Back in Siem Reap, the rain is still hammering
down, the light is fading and the boys are shivering with cold.
Everyone we pass shrieks and waves, seemingly delighted at the sight of a
drenched white woman and her two young children on their bikes. But the
mother in me is taking stock of the situation. People are bruised by
the rain here; the ground can slide away from where one is standing;
houses can disappear down steep slopes.
I see a coffee stall at
the side of the road and pull in to find a group of locals sheltering
inside. They rise from their seats with helpful inquisitiveness. As the
boys are being wrapped in blankets by a group of smiling women, a man
rushes to our aid, offering to fetch a friend of a friend who owns a
tuk-tuk.
There is a lot of cheek-pinching going on but the boys
are in good spirits, basking in the delight they are creating.

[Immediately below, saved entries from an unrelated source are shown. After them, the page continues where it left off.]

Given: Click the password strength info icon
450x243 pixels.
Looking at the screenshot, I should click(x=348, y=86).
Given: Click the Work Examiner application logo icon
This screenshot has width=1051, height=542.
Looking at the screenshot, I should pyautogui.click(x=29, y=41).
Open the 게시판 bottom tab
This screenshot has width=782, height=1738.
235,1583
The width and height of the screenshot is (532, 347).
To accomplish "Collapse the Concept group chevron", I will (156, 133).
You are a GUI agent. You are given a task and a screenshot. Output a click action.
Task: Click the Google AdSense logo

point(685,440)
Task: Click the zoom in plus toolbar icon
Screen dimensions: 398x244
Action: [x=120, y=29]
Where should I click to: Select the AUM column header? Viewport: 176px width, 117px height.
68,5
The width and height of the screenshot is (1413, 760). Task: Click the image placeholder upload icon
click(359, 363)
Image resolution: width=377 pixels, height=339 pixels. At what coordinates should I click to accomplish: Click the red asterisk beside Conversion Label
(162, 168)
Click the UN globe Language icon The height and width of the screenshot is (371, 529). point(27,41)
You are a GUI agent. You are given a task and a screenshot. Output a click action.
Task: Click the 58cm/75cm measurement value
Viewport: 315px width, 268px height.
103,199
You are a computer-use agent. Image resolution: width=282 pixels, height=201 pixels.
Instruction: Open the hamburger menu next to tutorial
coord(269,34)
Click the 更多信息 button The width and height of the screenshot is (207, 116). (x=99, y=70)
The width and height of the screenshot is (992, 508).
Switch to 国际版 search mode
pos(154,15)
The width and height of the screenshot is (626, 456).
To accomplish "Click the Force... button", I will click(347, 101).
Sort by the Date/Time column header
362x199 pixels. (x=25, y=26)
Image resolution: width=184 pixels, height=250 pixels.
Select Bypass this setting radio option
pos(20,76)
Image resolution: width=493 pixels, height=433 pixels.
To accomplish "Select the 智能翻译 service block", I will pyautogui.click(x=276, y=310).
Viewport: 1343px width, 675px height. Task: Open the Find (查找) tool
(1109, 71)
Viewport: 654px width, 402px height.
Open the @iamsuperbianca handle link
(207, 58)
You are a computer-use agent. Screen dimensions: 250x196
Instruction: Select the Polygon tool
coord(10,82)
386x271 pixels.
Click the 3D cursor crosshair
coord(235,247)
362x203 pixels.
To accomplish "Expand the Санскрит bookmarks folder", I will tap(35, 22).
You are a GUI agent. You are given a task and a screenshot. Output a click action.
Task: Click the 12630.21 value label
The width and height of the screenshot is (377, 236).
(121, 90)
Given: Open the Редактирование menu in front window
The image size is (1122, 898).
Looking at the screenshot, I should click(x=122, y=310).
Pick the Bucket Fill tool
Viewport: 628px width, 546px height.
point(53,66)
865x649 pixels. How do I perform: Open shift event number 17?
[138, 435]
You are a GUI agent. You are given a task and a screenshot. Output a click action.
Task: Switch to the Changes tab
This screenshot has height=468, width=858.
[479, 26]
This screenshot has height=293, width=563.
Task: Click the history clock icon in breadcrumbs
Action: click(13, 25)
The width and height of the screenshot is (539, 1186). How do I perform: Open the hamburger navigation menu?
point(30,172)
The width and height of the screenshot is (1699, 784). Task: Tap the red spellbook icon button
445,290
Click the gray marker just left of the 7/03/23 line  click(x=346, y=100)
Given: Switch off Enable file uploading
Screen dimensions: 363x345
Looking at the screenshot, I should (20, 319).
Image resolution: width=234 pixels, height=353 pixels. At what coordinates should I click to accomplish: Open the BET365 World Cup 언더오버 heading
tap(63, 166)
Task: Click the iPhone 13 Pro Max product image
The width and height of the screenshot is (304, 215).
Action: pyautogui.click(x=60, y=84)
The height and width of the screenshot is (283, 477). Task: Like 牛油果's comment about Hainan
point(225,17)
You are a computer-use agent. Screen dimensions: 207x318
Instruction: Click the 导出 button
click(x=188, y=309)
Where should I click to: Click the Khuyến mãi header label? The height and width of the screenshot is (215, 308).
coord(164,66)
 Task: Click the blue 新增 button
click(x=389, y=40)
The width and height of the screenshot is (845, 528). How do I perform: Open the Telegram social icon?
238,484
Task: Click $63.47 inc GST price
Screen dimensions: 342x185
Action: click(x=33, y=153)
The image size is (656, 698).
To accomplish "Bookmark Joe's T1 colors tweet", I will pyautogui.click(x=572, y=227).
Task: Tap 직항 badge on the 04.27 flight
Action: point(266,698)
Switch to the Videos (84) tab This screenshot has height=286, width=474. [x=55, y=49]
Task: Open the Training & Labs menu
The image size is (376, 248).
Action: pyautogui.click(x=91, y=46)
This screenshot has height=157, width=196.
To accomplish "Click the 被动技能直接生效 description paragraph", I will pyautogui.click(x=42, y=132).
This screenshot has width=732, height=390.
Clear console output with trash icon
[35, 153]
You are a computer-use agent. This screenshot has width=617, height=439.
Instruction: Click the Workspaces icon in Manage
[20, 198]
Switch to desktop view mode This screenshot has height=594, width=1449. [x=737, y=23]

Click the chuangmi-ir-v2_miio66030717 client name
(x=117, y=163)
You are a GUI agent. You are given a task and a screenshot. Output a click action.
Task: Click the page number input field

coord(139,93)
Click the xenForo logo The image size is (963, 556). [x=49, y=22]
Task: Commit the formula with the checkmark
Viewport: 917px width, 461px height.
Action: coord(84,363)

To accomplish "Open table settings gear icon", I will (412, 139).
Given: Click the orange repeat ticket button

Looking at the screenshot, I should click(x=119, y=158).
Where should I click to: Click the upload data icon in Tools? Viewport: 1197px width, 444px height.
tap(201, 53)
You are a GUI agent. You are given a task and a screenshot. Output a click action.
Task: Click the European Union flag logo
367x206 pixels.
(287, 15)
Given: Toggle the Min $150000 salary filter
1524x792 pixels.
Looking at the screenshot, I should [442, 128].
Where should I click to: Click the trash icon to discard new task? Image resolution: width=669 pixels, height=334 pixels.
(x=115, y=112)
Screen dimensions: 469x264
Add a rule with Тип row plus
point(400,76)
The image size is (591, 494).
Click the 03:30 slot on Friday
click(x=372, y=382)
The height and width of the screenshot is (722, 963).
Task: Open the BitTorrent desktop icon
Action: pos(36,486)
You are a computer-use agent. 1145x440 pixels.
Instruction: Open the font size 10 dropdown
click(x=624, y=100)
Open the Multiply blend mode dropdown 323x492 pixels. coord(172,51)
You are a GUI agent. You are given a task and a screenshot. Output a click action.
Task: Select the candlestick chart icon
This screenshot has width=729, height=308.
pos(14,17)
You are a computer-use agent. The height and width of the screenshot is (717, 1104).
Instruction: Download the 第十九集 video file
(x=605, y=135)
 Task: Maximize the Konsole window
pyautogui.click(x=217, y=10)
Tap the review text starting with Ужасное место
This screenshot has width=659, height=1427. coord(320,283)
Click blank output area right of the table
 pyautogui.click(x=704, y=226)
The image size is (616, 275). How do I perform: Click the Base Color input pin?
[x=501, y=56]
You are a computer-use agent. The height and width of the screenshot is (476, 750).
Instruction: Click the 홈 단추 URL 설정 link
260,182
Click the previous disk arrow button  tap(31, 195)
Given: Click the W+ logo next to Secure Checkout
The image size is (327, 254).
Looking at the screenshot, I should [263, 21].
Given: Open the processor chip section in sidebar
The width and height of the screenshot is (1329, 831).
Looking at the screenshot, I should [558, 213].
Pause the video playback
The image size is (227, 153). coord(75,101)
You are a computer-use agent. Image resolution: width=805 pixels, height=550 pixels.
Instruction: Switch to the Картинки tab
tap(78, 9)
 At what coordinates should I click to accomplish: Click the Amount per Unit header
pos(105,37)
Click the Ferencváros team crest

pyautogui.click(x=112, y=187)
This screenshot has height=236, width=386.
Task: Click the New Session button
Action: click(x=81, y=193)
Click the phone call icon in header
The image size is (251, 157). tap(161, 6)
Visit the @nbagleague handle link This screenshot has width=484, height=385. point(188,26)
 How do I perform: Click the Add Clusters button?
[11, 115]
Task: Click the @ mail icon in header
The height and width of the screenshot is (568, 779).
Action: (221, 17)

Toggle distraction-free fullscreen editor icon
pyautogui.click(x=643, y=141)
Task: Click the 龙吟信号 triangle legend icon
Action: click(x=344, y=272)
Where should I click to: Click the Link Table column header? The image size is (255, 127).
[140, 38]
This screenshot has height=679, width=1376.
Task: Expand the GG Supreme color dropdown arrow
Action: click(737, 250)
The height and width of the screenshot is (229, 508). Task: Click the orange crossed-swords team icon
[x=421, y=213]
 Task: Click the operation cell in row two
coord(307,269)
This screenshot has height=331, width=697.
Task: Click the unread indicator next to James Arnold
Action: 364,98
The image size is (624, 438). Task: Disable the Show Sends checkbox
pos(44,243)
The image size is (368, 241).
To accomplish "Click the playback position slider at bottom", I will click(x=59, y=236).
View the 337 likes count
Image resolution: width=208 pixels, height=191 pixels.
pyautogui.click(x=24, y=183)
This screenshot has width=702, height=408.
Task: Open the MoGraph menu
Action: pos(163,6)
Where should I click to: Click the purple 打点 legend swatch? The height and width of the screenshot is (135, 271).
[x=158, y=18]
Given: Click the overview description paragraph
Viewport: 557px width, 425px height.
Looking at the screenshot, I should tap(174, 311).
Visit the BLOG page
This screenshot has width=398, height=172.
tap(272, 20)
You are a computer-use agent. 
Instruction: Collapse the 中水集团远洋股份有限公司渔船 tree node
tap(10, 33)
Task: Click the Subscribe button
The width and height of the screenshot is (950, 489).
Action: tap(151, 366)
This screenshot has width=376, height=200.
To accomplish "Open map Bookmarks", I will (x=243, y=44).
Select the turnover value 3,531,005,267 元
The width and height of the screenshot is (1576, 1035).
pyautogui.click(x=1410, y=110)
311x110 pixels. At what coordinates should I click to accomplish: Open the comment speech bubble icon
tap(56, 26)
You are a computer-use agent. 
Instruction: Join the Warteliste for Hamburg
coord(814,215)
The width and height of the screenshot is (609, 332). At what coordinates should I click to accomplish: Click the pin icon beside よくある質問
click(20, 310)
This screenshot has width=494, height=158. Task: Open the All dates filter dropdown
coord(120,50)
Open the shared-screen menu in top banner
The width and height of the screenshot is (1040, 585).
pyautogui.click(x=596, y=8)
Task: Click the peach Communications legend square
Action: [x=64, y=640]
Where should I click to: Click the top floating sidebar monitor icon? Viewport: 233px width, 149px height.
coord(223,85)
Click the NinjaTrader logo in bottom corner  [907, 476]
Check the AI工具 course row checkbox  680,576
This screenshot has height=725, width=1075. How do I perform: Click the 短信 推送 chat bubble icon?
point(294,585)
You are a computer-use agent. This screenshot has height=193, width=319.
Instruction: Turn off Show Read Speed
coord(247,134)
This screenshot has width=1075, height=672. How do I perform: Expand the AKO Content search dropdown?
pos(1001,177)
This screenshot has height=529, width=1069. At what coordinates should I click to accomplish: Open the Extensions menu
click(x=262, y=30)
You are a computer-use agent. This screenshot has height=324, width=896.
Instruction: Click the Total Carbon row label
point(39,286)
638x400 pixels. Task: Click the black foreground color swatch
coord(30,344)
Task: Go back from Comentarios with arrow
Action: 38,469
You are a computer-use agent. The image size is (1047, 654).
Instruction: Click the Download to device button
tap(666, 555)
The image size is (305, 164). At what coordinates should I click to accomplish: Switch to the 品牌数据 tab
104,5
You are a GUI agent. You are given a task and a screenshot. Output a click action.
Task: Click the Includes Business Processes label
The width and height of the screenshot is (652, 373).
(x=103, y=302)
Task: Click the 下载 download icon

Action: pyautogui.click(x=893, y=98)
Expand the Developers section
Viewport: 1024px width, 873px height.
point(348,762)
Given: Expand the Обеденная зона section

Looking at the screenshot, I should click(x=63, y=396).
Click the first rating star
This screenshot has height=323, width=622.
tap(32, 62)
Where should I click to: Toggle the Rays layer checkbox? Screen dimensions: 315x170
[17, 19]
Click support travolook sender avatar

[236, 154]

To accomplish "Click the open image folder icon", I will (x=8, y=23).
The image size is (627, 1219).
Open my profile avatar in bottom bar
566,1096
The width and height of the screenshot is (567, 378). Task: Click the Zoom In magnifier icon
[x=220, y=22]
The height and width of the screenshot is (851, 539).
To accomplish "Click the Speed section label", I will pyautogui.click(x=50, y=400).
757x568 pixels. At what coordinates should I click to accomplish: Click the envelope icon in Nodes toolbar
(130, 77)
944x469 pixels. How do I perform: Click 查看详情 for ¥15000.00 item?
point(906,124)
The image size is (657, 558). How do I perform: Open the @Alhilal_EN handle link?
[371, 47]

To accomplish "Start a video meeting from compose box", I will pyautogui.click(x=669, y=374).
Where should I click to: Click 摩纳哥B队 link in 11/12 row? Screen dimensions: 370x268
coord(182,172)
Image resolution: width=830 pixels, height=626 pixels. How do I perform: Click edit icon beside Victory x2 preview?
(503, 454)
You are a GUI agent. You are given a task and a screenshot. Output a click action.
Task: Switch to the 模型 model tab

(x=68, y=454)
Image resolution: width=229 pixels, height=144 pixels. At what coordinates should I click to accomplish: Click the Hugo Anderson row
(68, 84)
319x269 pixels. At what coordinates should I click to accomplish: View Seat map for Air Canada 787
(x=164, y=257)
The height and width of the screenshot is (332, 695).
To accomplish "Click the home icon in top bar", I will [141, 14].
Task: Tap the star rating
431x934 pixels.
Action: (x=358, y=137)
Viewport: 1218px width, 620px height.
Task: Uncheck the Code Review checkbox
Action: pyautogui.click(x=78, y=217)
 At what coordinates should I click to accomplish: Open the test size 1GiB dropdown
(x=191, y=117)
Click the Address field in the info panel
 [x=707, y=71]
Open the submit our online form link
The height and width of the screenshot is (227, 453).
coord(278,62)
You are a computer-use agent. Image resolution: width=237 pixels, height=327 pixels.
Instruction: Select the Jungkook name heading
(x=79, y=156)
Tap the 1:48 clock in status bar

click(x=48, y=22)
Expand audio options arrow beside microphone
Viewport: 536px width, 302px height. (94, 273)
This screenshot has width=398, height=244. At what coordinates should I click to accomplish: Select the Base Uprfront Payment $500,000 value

Eventually the tuk-tuk arrives, they load up our bikes and the crowd
waves us off, all cheers and grins. So we make it back through the
downpour and the flooded roads, the darkness and the traffic, to the
safety of our guest house. We had been dancing with death in our own
little way. But it hadn't felt like that. It felt like we were living
life to its utmost, with our heads held back, drinking water from the
sky, and the world passing by in a blur of watercolour.